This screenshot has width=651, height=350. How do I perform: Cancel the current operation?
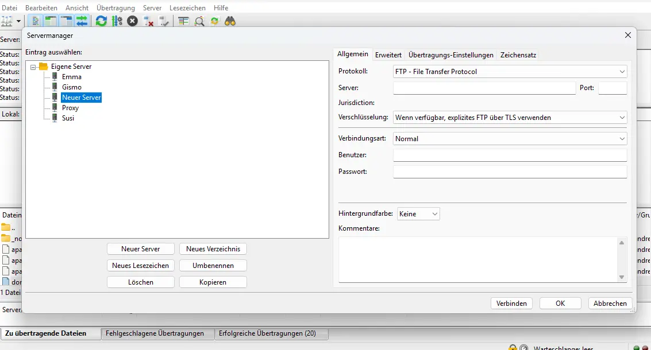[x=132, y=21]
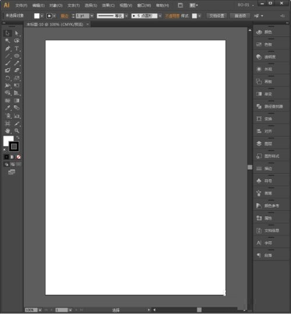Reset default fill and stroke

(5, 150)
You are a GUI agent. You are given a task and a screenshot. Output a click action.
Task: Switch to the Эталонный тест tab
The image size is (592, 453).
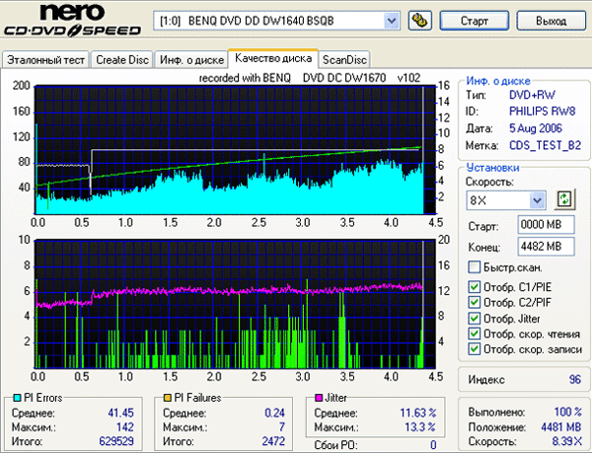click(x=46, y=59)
::::::
Leaving out the pictures, print exactly and only the lines from the one containing "Task: Switch to the Эталонный тест tab" through the last line of the records.

▶ **Problem solution**
Task: Switch to the Эталонный тест tab
The image size is (592, 453).
click(x=46, y=59)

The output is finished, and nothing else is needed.